Treasury appetite is purely psychological. If the debt crisis worsens, investors assume the U.S. is least likely to renege on its obligations. This isn't a quantitative methodology, nor is precious metals investment, but the correlation between fear and metals performance is established.
Owning gold or silver is, in many ways, illogical. Despite bullish arguments that the two commodities are "money," they, in fact, are not. U.S. retail outlets don't accept gold in exchange for goods, and a return to a so-called gold standard for fiat, or paper, currencies is extremely unlikely. Going further, the shiny metal has no economic utility -- it isn't required to make anything. It can't power a car or feed your family. (Silver has plenty of industrial applications, but it also is being bought based on the psychology of fear.)
While the precious-metals trend could quickly reverse, and it's counterintuitive to bandwagon top-performing investments, metals merit attention as debt dilemmas are unlikely to die.
Gold and silver stocks offer leverage to the precious-metals market, with profit margins rising substantially when gold and silver prices do.
The Direxion Daily Gold Miners Bull 2x ETF (NUGT), which offers double daily exposure to the NYSE Arca Gold Miners Index, has jumped 37% in a month. The issue with leveraged ETFs such as these is that they reset daily, so they are best used as short-term trading vehicles. But this ETF may offer a worthy hedge for those who fear a prolonged selloff in stocks and bonds and ongoing economic turmoil. The unlevered, physically backed SPDR Gold Trust (GLD) and iShares Silver Trust (SLV) are also useful vehicles for those investors who are seeking metals exposure.
Those looking for an individual security should investigate Royal Gold (RGLD). It's a company that owns interests in mining operations, and its beauty is its operating structure. Since it invests in mines, but doesn't incur their operating expenses, it has largely mitigated many of the cost and concentration risks of the business while still offering enhanced exposure to the metal through margin expansion.
Royal Gold's stock has advanced 22% this year -- 18% in the past four weeks. It is scheduled to report fiscal fourth-quarter results Aug. 11. Last quarter, its gross and operating margins widened to 93% and 57%, both ranking in the 99th industry percentile.
Royal Gold gets lackluster reviews from analysts, with four "buy" calls, three "hold" recommendations and one "sell" rating. Researchers, though, on average feel the stock is a bit undervalued. Royal Gold has a median price target of $72.04, implying a 12-month upside of 9.7%.

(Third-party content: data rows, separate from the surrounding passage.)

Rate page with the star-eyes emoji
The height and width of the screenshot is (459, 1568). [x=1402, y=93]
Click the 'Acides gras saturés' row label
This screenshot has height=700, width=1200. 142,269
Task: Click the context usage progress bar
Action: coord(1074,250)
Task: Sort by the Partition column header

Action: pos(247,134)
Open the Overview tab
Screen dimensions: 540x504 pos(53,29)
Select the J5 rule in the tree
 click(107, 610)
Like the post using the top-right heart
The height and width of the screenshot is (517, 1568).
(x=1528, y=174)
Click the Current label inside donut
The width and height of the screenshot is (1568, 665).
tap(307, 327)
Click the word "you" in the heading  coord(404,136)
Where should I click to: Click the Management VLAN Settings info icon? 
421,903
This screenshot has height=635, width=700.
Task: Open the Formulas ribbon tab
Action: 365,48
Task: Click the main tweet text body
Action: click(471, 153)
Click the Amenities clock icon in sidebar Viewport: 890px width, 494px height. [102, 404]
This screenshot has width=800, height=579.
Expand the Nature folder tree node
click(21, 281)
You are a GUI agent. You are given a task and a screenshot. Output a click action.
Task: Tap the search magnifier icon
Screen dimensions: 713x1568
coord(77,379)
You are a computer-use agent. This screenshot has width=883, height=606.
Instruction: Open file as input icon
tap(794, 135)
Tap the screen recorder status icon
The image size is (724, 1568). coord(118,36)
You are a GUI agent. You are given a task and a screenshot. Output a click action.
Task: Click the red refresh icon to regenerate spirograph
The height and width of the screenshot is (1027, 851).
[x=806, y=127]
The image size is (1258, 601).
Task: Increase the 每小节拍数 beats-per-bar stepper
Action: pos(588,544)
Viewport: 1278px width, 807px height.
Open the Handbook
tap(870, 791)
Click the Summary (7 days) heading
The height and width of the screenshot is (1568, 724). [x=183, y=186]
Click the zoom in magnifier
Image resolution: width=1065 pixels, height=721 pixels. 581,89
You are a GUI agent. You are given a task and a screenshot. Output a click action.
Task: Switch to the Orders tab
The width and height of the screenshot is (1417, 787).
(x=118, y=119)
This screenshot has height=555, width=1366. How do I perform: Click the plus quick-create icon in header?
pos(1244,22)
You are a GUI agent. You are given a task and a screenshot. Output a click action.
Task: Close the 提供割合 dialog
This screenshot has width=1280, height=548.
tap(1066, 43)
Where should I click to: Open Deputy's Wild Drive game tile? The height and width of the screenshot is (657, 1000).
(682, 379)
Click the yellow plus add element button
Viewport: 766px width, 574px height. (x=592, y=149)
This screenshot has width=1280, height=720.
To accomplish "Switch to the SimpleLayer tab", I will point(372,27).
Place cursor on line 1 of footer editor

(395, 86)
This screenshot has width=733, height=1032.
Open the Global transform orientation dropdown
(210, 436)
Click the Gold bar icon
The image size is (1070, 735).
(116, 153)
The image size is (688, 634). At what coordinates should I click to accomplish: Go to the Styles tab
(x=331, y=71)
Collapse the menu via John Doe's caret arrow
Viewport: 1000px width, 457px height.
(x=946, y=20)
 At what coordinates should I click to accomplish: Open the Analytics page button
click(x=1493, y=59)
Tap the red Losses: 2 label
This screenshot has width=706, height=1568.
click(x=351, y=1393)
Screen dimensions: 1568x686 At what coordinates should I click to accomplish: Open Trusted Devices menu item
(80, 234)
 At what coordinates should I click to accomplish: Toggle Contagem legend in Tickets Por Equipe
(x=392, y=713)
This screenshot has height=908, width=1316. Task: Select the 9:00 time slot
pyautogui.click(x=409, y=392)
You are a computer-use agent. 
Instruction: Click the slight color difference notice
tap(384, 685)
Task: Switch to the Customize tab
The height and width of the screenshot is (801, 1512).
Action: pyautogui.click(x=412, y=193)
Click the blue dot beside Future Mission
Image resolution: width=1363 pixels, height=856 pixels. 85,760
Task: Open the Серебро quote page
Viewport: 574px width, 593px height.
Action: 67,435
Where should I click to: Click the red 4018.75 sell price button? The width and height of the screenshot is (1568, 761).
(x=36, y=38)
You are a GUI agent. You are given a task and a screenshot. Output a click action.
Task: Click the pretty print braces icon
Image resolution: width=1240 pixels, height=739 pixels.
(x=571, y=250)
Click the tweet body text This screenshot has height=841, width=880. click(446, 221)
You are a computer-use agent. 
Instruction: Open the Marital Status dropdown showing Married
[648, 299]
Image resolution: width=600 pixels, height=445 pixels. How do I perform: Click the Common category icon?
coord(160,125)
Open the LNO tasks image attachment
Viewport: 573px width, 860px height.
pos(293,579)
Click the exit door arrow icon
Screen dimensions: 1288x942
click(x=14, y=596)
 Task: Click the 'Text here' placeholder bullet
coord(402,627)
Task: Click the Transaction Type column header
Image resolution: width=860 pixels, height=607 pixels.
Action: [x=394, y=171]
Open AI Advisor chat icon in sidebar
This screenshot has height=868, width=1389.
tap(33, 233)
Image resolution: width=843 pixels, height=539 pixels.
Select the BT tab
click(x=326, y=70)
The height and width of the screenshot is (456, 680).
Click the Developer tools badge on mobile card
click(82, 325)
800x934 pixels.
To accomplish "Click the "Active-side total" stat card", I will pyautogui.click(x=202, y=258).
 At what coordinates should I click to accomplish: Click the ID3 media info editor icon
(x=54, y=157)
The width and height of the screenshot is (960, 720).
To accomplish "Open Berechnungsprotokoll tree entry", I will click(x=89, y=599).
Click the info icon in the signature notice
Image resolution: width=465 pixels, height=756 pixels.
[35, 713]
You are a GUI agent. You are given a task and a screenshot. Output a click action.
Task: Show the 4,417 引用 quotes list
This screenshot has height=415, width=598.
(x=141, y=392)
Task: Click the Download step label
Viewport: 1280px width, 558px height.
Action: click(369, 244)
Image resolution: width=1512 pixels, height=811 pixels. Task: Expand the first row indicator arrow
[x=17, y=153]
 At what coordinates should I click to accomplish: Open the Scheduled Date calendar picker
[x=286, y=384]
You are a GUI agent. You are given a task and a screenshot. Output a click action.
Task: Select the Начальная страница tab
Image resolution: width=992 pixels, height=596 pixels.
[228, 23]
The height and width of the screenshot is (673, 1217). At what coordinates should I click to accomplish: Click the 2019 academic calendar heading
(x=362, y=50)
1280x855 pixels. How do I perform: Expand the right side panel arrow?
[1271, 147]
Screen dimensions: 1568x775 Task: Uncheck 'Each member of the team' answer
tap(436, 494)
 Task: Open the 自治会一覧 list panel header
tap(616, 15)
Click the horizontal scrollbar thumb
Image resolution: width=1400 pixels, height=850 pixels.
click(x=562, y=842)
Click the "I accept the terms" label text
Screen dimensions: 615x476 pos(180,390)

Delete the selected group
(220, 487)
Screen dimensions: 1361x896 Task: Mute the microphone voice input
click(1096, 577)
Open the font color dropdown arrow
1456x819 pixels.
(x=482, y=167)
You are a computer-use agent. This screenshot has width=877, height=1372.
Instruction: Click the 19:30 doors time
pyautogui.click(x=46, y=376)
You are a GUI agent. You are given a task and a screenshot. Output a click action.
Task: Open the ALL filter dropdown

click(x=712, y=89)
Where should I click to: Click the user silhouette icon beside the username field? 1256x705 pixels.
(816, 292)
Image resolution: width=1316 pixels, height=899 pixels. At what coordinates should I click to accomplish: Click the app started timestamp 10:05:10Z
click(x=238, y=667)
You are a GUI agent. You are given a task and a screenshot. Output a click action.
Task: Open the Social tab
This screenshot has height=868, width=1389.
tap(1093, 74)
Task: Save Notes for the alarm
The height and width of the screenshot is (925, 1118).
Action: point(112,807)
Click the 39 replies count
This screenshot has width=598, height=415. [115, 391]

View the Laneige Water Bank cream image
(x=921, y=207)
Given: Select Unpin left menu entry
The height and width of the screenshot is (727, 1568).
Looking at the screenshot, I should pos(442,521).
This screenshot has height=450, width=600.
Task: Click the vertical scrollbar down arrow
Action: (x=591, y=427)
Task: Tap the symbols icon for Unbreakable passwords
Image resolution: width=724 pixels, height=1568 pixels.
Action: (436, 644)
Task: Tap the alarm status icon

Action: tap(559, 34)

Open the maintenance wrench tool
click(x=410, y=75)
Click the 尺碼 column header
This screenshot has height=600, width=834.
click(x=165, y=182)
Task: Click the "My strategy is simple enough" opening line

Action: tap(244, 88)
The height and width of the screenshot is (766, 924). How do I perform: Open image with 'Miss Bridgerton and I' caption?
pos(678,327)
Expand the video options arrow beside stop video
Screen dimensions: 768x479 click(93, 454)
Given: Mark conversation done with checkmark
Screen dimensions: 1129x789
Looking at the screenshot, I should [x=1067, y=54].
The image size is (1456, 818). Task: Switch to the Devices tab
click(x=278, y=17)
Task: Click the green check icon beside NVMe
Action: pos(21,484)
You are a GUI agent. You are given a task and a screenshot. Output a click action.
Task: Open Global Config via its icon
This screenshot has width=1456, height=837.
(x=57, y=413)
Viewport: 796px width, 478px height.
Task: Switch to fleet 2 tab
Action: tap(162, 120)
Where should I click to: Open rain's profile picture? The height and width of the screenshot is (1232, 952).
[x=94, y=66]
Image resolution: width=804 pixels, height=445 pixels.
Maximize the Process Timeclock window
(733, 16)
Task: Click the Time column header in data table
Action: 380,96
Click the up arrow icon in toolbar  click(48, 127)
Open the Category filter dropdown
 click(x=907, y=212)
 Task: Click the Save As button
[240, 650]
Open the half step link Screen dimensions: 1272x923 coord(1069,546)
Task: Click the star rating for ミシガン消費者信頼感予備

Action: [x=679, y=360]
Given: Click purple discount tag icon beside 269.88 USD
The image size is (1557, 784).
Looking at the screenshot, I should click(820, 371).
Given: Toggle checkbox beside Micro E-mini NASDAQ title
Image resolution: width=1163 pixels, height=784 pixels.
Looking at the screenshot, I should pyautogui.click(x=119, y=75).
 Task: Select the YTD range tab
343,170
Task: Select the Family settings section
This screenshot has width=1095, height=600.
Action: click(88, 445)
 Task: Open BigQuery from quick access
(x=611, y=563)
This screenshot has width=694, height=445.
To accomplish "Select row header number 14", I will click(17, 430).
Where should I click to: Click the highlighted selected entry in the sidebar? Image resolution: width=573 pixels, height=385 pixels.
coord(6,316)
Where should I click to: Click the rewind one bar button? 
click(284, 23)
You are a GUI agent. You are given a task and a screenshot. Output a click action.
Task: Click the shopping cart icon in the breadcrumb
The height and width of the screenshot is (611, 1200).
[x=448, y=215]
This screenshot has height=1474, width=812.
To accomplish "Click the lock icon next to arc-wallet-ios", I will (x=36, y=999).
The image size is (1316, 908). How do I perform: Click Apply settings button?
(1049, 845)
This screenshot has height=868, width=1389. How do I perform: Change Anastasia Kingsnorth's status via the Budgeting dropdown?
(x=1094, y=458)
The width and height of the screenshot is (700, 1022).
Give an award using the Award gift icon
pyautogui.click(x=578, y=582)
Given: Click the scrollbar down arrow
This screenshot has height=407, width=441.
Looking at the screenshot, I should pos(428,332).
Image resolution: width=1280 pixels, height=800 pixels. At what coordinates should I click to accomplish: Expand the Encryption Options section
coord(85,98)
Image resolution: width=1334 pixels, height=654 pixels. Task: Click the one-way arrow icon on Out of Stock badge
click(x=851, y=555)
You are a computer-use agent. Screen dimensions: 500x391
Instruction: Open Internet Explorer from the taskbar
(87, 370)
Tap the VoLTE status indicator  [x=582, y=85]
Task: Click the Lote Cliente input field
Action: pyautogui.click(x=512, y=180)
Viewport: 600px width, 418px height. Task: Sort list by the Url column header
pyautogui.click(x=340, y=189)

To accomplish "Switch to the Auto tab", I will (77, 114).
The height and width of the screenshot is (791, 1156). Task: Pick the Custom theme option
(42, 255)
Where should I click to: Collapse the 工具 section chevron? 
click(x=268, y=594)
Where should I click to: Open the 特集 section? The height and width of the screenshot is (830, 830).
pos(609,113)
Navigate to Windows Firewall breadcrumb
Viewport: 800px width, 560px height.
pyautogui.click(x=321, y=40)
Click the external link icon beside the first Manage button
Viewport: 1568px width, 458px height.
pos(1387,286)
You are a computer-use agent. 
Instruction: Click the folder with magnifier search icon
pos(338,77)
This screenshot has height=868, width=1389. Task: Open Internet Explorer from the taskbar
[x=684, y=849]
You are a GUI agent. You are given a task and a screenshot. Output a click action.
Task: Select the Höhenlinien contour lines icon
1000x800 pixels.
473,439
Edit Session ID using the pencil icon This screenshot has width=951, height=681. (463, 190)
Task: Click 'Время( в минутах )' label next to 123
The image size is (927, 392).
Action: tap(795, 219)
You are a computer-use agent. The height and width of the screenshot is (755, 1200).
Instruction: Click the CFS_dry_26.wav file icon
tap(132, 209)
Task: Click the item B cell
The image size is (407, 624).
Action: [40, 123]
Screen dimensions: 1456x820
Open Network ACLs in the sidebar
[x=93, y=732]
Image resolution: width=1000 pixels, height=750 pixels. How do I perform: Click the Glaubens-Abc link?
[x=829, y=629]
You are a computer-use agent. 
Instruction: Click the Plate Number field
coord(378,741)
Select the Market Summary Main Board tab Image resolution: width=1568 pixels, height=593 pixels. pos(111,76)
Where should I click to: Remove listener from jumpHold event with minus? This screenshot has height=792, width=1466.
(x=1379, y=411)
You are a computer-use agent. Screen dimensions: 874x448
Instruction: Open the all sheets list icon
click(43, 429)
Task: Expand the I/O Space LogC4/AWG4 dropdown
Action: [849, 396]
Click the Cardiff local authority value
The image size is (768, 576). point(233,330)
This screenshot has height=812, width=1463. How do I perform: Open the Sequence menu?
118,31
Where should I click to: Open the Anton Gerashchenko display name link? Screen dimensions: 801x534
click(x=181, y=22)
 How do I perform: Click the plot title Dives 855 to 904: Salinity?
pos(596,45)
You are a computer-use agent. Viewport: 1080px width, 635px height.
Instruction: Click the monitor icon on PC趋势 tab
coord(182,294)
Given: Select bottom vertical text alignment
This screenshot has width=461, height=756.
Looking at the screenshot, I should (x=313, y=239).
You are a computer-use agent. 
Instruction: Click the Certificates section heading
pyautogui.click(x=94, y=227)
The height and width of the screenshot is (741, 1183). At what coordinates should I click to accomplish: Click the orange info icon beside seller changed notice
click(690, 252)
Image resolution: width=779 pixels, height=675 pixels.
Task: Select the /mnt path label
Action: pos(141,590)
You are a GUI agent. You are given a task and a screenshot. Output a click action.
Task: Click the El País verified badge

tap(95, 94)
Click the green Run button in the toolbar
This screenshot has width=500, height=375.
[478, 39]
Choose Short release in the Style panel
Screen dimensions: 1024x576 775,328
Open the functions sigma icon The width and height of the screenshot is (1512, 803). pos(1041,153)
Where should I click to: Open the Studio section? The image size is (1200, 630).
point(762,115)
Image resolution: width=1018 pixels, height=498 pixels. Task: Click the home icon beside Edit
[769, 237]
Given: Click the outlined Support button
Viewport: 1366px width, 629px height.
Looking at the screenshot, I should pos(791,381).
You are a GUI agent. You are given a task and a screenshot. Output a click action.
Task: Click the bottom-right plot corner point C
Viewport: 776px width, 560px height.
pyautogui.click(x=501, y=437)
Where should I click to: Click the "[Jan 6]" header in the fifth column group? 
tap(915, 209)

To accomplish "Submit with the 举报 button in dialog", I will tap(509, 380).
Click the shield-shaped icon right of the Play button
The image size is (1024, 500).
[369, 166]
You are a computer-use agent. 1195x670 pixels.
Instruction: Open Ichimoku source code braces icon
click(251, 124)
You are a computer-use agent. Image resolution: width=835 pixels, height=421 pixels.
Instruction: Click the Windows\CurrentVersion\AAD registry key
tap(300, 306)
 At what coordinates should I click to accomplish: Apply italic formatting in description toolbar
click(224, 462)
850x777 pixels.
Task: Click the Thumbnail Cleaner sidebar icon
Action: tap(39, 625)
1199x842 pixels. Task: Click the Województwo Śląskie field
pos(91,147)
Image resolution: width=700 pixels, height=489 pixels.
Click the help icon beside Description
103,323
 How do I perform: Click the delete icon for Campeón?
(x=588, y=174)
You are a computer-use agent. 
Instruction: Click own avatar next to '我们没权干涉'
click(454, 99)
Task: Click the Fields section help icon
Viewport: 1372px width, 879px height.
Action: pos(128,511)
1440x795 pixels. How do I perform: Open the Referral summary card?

RBC Capital Markets (RY) and HSBC (HBC) give the stock positive reviews. Wall Street forecasts that the company's fiscal fourth-quarter sales advanced 46%, past $59 million, and that adjusted earnings stretched 71%, to 39 cents. TheStreet Ratings ranks Royal Gold as the top U.S. metals and mining stock due to above-industry scores for growth, performance and financial strength.
Royal Gold has grown sales and net income at annualized rates of 49% and 38%, respectively, since 2008. Its stock produced an annualized gain of 20% over that span. Royal Gold has $126 million of cash and equivalents on its balance sheet and $245 million of debt, for an ample quick ratio of 5.2 and a modest debt-to-equity ratio of 0.2.
Last quarter's return on equity and return on assets, at 4.2% and 3.2%, respectively, need improvement. Also, the stock's valuation is rich at 35-times forward earnings and 29-times cash flow, but a PEG ratio (discounting predicted growth) of 0.4 signals a discount of up to 60% to long-run fair value. Royal Gold is a solid metals play.